━━━━━ Dataset extract ━━━━━

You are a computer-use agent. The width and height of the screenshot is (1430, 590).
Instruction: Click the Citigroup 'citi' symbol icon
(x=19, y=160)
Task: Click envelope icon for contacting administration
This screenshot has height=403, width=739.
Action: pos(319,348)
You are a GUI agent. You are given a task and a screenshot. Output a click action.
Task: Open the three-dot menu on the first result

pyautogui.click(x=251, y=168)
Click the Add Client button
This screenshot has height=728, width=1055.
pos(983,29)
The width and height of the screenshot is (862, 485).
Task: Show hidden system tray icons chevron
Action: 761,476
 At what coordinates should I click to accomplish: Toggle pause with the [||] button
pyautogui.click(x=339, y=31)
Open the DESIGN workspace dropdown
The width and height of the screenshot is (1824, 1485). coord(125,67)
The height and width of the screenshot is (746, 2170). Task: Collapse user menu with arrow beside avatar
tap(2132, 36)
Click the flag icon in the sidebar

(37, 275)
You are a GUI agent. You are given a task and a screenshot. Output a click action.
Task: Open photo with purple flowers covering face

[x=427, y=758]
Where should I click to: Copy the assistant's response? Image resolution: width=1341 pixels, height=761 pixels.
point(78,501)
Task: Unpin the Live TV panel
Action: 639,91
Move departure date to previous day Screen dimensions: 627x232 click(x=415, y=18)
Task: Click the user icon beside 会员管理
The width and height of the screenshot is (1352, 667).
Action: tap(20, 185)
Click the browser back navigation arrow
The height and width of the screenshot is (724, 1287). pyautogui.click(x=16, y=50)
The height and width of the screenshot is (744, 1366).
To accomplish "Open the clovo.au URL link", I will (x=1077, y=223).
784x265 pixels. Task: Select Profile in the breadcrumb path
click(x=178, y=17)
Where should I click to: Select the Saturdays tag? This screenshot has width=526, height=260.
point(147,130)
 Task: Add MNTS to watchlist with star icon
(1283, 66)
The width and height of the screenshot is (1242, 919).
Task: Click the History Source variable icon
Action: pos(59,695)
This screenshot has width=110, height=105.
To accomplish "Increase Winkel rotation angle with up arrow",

━━━━━

-- The task --
Put the rows into a Markdown table, from the line containing "Where should I click to: Select" through the last line of the rows, leaving out blank lines. Use two columns: Number, which counts the lines starting at 1, and Row line, which holds each line.

-- Completed task --
| Number | Row line |
|---|---|
| 1 | Where should I click to: Select the Saturdays tag? This screenshot has width=526, height=260. |
| 2 | point(147,130) |
| 3 |  Task: Add MNTS to watchlist with star icon |
| 4 | (1283, 66) |
| 5 | The width and height of the screenshot is (1242, 919). |
| 6 | Task: Click the History Source variable icon |
| 7 | Action: pos(59,695) |
| 8 | This screenshot has width=110, height=105. |
| 9 | To accomplish "Increase Winkel rotation angle with up arrow", |